Bug 849157

Summary:	Load balancer doesn't take host memory size and utilization into account, causing unnecessary memory crunch
Product:	Red Hat Enterprise Virtualization Manager	Reporter:	David Jaša <djasa>
Component:	ovirt-engine	Assignee:	Nobody's working on this, feel free to take it <nobody>
Status:	CLOSED DUPLICATE	QA Contact:
Severity:	high	Docs Contact:
Priority:	high
Version:	3.0.2	CC:	dyasny, iheim, lpeer, Rhev-m-bugs, yeylon, ykaul
Target Milestone:	---
Target Release:	---
Hardware:	Unspecified
OS:	Unspecified
Whiteboard:
Fixed In Version:		Doc Type:	Bug Fix
Doc Text:		Story Points:	---
Clone Of:		Environment:
Last Closed:	2012-08-18 17:44:41 UTC	Type:	Bug
Regression:	---	Mount Type:	---
Documentation:	---	CRM:
Verified Versions:		Category:	---
oVirt Team:	---	RHEL 7.3 requirements from Atomic Host:
Cloudforms Team:	---	Target Upstream Version:
Embargoed:

Description David Jaša 2012-08-17 13:26:17 UTC

Description of problem:
Load balancer doesn't take host memory size and utilization into account

Version-Release number of selected component (if applicable):
spotted in 3.0.2

How reproducible:
didn't try to reproduce

Steps to Reproduce:
1. have a cluster with default "even distribution" policy
2. have two hosts in a cluster with different memory
sizes: ram_size(host1) << ram_size(host2)
3. start VMs so that:
* ram_size(host1) < total_ram_taken_by VMs < ram_size(host2)
* all VMs are idle once started save for the one in the next step
note: VMs should have maximum possible CPU cores whils still being
able to migrate
4. in one VM in host2, start long-running task that utilizes all CPUs available

Actual results:
1. RHEV-M detects high CPU load on host2
2. RHEV-M migrates idle VMs from host2 to host1
3. point 2. is repeated until host1 gets it's memory fully utilized but RHEV-M still tries to migrate VMs there

Expected results:
while "actual results" are clearly wrong (putting host1 into totally unnecessary memory crunch), getting this right seems way more difficult.

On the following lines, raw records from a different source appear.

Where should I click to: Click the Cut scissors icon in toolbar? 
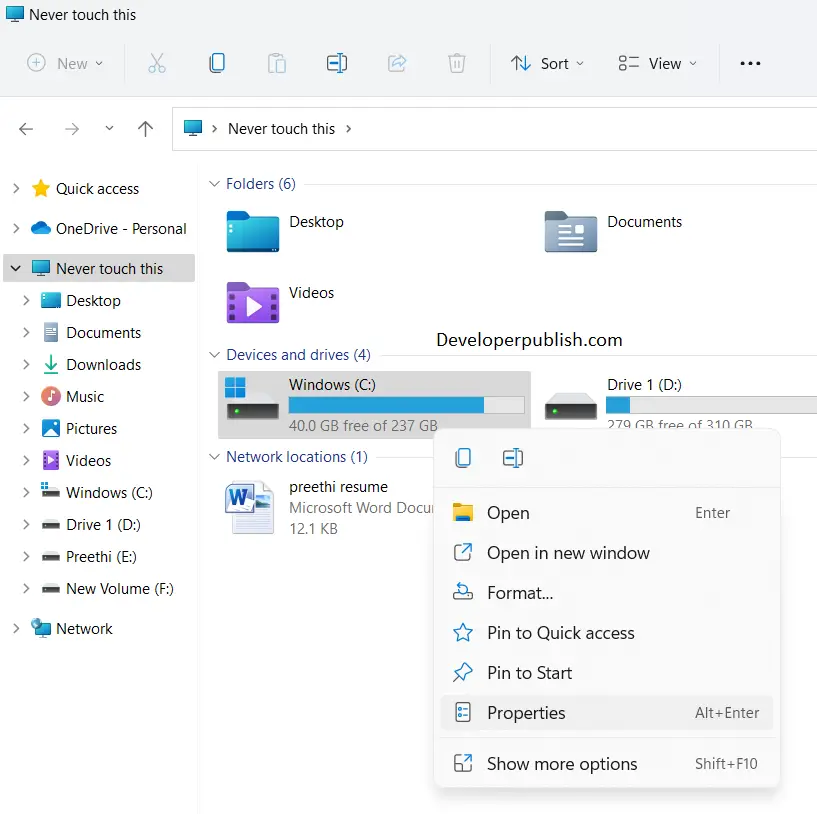point(157,63)
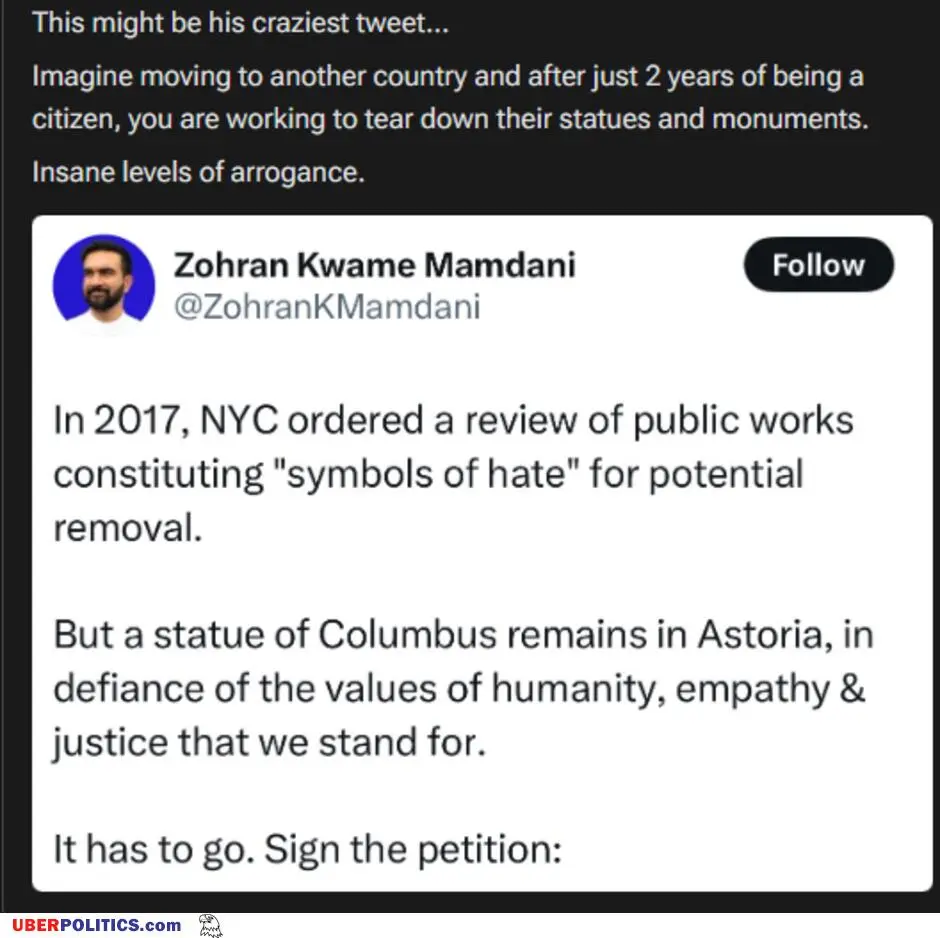Click "This might be his craziest tweet..." line
940x938 pixels.
pos(240,23)
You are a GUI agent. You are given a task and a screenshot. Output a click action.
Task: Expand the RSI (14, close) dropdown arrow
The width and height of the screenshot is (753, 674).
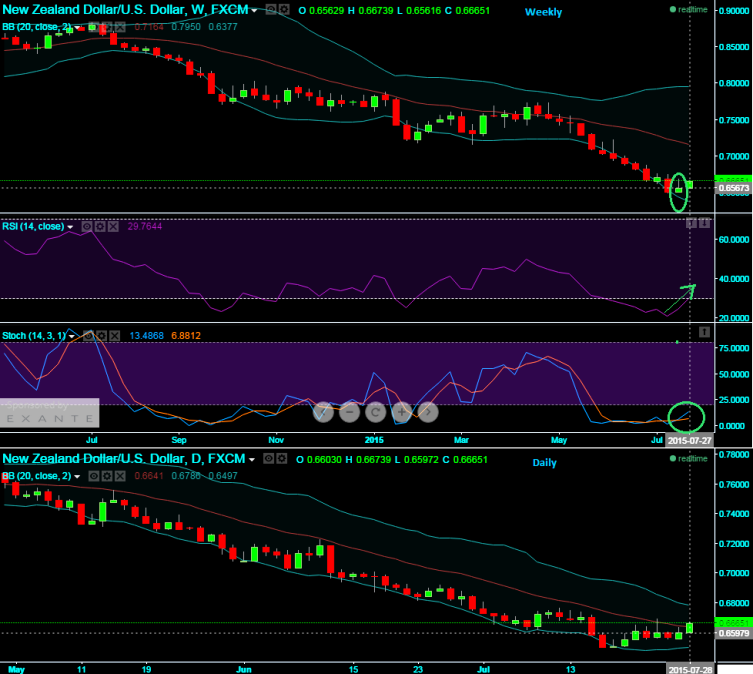(x=71, y=227)
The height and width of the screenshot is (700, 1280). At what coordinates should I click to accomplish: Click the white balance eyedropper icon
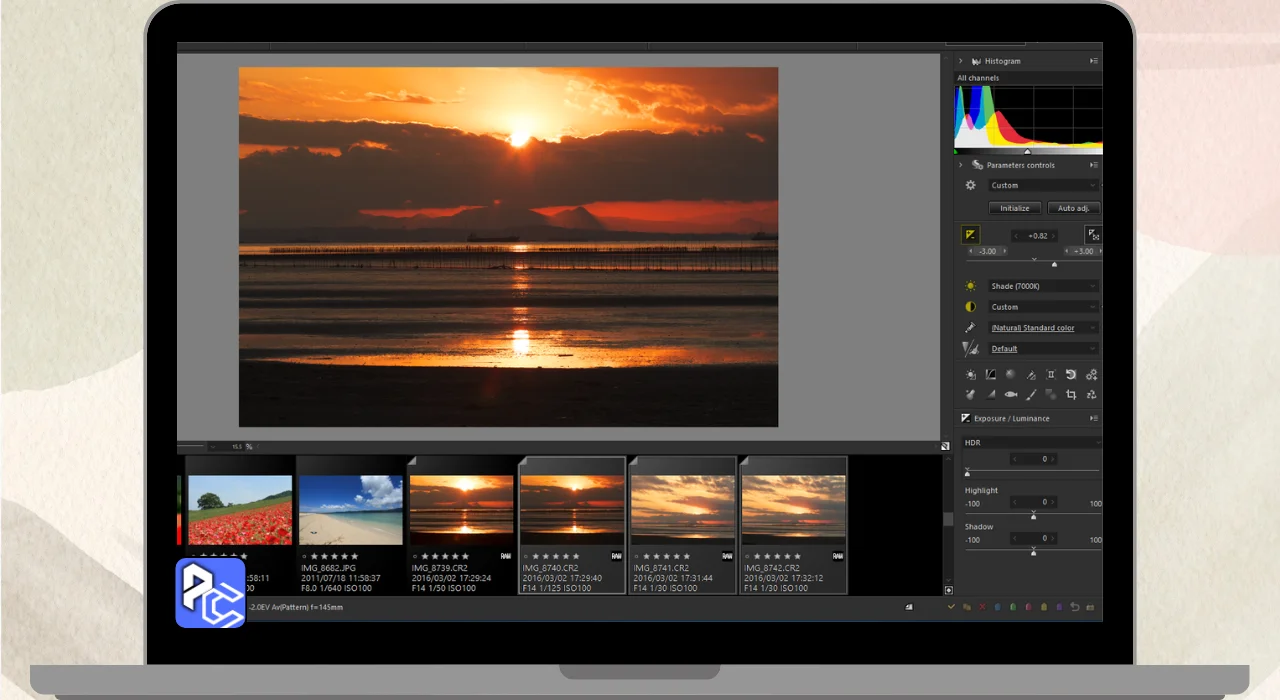970,328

IMO these things should be taken into account at least:
* all three main resources (CPU, RAM, network bw) should be considered
* resource availability and utilization accross the cluster
* level of competition of VMs over a resource

In my particular use case, these two approaches to the situation may be also valid:
* ignore CPU load of the host completely because no other VMs want it
* migrate CPU-hungry VM to host1 with lesser memory and migrate some
idle VMs from host1 to host2 till safe RAM utilization level on
host1 is reached, stop the effort then

Additional info:
probably could be reproduced on homogenous 2-host cluster as well if total memory guaranteed to VMs exceeds RAM available on a single host.

Comment 1 Itamar Heim 2012-08-18 17:44:41 UTC


*** This bug has been marked as a duplicate of bug 516963 ***